• ФРАГМЕНТ ТЕКСТА:
---+---

Был это не человек, но общественный бык или жеребец: в Ростове жила жена с ребенком, а в Азове имел три-четыре любовницы, которые беспрерывно менял. Это вам, так сказать, портрет типичного советского директора-коммуниста. Вся работа его заключалась в измышлении, как зажулить что либо из казенных денег. Его даже нельзя было причислить к разряду коммунистов, называемых там «бумагоедами» — это была беспринципная и подленькая личность, страшно разжиревшая на чужой беде.

 

Однажды его жена, заставши его на месте преступления с очередной любовницей, избила ему и поцарапала всю морду. Но он продолжал по старому, волочиться да красть общественное добро. Работать он не привык, да и не умел.

 

Сами подумайте, — что может дать народу в СССР подобный правящий слой?! — Кабак, больше ничего.

 

— А вот вам следующая коммунистическая фотография — коммунист Минько, бывший красный партизан и командир отряда «Черный ворон».

 

Уроженец станицы Александровки; в плечах косая сажень.

 

Широкое, скуластое лицо коммуниста Минько, с продолговатыми на выкате глазами, всегда было преисполнено сознания собственного достоинства и горделивого выражения. Вся фигура и походка Минько свидетельствовали о том, что он определенно до революции был разбойником на большой дороге.

 

Вечно вдрызг пьяный, коммунист Минько не скрывал свои грабительские инстинкты. Он попросту заходил, вне очереди, в магазин, набирал, что ему было необходимо и, не платя, уходил.

 

Однажды, в пылу коммунистического запала, руководствуясь точно учением Маркса-Ленина-Сталина, Минько, встретивши себе подобного типа — председателя Азовского горсовета товарища Троицкого, тоже коммуниста, приказал последнему, как старший, снять пальто, надел его на себя и пошел спокойненько домой. Это, так сказать, была социализация на практике, по пониманию товарища Минько.

---+---

Уроженцем какой станицы, согласно фрагменту текста, был коммунист Минько?

[Строки набора данных]
---+---

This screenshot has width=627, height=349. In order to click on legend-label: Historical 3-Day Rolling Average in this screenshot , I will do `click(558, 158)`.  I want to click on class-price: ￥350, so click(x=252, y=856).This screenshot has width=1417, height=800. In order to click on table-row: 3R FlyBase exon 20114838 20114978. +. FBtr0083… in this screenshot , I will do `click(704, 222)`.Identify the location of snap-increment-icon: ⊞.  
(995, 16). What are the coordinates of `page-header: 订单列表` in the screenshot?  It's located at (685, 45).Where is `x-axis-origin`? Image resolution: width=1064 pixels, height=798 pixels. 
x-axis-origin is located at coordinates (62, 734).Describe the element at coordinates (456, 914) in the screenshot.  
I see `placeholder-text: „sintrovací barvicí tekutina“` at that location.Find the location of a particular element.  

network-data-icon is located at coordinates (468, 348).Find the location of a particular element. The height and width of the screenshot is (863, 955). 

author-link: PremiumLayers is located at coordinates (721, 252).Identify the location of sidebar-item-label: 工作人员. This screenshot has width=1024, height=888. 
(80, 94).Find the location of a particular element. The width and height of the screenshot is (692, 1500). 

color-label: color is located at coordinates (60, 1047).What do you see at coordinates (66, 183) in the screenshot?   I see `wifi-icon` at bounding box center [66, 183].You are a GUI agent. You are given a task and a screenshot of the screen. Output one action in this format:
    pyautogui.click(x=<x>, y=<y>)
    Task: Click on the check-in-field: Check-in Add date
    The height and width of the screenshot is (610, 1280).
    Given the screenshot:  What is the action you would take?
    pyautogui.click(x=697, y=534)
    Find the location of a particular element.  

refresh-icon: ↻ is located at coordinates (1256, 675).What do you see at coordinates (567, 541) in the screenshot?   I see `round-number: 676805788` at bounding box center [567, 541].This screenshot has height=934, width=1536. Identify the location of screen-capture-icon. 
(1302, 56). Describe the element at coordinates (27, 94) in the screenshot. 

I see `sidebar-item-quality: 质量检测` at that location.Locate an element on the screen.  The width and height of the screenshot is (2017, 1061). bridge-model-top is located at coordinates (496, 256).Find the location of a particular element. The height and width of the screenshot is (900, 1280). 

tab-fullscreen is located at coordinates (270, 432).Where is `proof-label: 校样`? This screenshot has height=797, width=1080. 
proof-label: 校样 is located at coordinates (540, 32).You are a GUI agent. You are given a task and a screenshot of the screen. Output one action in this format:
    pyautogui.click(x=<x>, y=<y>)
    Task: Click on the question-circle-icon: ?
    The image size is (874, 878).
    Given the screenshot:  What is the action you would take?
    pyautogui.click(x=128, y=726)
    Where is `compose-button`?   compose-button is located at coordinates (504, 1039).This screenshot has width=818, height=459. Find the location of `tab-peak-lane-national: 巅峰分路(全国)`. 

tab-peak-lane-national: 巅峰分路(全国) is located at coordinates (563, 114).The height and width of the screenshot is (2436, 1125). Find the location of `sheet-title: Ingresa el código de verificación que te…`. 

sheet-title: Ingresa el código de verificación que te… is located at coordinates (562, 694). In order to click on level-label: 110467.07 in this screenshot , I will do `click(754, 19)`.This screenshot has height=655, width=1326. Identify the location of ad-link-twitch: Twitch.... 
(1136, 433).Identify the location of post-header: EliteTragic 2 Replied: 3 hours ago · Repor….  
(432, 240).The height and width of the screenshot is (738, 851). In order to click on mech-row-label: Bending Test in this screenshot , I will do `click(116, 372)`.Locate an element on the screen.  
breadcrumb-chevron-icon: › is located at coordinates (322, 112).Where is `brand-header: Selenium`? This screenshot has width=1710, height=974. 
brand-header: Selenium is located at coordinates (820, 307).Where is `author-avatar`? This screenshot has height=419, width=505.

---+---

• РЕШЕНИЕ ЗАДАНИЯ:
Минько был уроженцем станицы Александровки.